> _Records held in a dataset_
+-------+
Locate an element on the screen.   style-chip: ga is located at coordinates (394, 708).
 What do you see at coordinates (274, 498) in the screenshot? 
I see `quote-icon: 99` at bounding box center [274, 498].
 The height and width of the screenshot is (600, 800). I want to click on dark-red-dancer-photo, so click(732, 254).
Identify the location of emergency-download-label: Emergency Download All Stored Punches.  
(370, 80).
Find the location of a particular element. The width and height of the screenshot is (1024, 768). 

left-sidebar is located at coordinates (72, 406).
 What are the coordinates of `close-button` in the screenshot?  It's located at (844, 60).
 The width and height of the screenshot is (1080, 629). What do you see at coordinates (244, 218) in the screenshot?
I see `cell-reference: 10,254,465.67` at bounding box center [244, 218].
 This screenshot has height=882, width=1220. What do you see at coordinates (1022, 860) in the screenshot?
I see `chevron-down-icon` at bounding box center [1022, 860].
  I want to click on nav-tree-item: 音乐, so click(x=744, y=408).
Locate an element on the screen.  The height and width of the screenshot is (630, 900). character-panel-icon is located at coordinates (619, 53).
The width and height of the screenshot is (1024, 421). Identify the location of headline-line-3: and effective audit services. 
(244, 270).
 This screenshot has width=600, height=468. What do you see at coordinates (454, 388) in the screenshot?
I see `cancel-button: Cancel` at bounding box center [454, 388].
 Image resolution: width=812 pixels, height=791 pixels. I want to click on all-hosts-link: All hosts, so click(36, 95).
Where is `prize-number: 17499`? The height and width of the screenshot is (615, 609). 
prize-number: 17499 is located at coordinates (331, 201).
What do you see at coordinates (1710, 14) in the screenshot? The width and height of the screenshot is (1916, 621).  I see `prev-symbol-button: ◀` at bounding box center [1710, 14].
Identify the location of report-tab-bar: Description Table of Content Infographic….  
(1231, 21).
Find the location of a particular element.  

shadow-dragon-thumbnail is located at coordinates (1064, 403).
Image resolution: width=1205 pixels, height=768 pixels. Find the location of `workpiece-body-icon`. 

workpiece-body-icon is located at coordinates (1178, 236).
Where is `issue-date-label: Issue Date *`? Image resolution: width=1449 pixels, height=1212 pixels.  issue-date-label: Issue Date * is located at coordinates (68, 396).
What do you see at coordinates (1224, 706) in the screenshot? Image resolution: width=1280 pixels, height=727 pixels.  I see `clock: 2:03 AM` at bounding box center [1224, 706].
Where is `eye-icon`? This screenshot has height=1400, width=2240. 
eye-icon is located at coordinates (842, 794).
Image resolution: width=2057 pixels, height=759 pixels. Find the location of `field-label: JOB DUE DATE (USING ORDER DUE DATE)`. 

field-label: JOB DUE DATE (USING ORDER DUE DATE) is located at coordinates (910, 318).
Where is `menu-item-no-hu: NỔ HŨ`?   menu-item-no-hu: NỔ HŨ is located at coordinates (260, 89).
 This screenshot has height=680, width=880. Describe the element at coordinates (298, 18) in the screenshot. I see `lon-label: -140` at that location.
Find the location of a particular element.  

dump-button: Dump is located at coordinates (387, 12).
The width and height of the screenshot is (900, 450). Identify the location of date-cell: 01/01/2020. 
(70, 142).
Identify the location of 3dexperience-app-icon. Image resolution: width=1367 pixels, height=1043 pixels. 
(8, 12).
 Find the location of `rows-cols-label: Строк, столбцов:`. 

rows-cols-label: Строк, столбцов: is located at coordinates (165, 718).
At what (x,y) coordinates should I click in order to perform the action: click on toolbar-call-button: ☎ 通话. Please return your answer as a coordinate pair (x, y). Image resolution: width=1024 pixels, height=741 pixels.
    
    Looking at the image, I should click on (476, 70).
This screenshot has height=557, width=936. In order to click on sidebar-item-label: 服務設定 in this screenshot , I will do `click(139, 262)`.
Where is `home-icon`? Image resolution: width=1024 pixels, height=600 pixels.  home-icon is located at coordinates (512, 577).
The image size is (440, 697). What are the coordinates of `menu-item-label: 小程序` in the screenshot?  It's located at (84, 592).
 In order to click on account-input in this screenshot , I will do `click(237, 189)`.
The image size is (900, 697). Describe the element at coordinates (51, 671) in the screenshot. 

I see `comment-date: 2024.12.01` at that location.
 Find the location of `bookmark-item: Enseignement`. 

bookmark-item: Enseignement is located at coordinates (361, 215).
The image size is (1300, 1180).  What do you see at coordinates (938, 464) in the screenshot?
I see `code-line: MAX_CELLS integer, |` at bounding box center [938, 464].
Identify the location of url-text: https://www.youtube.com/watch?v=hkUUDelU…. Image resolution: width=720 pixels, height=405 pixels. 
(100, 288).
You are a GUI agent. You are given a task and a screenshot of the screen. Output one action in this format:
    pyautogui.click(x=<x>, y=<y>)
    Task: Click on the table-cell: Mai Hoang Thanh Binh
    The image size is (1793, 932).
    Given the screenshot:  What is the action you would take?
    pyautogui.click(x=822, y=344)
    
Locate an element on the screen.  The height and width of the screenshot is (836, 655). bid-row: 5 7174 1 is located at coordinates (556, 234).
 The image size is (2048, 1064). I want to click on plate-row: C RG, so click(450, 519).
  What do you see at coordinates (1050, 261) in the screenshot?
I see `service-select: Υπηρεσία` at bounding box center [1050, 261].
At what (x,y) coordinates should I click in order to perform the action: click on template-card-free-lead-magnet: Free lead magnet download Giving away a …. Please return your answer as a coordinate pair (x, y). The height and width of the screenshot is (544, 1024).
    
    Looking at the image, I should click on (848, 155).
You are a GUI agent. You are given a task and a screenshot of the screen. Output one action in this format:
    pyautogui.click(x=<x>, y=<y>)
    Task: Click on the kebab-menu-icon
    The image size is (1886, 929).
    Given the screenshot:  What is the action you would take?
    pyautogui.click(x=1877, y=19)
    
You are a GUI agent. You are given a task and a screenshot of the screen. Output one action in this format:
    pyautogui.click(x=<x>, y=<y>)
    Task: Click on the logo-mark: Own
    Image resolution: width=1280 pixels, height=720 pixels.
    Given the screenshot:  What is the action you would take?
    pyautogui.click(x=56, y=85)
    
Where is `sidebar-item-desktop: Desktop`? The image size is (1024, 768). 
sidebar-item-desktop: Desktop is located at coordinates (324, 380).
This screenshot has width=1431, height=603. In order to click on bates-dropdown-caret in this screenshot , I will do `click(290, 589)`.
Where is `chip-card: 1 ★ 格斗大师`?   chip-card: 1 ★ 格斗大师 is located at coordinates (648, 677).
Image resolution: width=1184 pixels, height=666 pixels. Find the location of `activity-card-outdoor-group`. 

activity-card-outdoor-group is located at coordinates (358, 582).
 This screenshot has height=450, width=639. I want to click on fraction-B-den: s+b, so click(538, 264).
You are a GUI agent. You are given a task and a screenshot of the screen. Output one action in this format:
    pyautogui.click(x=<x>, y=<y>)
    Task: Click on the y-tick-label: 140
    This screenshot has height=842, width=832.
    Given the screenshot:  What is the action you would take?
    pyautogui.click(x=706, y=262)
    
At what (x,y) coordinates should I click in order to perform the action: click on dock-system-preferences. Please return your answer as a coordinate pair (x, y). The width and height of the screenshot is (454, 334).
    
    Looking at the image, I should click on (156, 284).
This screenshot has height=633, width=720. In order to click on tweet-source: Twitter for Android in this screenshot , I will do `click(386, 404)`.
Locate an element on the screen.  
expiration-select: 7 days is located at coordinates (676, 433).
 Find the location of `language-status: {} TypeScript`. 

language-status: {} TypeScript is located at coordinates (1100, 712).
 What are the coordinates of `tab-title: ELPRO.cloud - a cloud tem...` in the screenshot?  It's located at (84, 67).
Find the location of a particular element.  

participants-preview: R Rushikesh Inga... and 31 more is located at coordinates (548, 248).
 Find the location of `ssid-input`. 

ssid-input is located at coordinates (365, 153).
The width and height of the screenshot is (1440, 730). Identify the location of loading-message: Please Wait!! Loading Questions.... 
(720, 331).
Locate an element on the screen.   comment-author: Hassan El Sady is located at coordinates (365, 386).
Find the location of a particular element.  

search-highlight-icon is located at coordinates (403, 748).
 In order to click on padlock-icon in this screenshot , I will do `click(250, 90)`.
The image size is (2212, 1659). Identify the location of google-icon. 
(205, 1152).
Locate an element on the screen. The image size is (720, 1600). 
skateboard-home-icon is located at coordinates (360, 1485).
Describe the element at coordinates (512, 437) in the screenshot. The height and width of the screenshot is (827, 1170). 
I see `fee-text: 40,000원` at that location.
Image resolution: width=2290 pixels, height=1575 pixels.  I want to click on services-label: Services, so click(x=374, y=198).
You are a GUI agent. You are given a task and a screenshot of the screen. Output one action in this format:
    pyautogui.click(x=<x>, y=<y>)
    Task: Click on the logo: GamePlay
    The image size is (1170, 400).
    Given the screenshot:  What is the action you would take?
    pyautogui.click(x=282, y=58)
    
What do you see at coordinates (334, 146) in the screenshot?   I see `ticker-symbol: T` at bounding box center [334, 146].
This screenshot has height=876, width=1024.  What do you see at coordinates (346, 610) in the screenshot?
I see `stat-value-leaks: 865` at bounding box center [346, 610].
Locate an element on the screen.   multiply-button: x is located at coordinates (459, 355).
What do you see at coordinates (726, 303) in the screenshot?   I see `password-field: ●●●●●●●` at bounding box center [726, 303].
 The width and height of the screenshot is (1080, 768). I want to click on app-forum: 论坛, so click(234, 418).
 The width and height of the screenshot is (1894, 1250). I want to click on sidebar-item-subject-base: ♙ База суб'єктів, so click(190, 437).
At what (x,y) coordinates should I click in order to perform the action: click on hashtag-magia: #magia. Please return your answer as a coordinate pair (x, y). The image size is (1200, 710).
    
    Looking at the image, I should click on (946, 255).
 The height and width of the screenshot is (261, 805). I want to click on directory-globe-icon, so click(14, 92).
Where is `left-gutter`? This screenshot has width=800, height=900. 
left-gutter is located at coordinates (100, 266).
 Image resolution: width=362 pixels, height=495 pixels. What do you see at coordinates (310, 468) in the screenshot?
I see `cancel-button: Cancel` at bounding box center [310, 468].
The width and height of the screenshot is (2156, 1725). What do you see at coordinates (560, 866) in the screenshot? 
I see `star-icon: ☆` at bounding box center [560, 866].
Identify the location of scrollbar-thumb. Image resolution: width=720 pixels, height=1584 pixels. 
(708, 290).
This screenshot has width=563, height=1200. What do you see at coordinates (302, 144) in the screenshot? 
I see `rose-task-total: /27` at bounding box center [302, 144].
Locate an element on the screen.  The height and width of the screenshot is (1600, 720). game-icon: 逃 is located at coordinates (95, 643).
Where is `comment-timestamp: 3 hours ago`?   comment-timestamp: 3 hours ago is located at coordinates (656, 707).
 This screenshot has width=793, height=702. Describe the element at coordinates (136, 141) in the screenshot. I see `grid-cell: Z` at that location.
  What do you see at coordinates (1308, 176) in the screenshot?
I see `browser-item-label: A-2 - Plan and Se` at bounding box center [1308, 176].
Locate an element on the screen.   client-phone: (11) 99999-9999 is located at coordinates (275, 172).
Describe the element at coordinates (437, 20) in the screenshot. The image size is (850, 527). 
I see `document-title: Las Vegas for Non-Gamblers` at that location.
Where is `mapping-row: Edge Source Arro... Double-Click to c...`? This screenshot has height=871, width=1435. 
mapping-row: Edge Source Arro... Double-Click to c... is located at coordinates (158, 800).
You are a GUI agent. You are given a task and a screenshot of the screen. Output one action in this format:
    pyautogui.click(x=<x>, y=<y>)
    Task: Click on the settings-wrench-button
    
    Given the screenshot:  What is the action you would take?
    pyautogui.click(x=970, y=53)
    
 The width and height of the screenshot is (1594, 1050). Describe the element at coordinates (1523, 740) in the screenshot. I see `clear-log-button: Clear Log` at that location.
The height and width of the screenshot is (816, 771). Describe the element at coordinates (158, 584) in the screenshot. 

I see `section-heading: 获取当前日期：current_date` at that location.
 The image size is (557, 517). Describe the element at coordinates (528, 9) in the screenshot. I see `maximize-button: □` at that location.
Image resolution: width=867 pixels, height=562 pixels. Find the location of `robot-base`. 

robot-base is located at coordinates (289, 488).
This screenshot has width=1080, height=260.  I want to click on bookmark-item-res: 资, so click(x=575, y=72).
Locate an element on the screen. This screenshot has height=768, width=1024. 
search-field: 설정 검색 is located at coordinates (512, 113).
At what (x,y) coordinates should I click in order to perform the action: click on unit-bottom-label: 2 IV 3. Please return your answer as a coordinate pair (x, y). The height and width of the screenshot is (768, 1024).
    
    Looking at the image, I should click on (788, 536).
+-------+
> _What to do_
Rewrite the lines of the listing from the one containing "What do you see at coordinates (726, 303)" through the one containing "The width and height of the screenshot is (1080, 768).", both included, as a numbered list, omitting any blank lines.

> _Completed exercise_
1. What do you see at coordinates (726, 303) in the screenshot?   I see `password-field: ●●●●●●●` at bounding box center [726, 303].
2.  The width and height of the screenshot is (1080, 768). I want to click on app-forum: 论坛, so click(234, 418).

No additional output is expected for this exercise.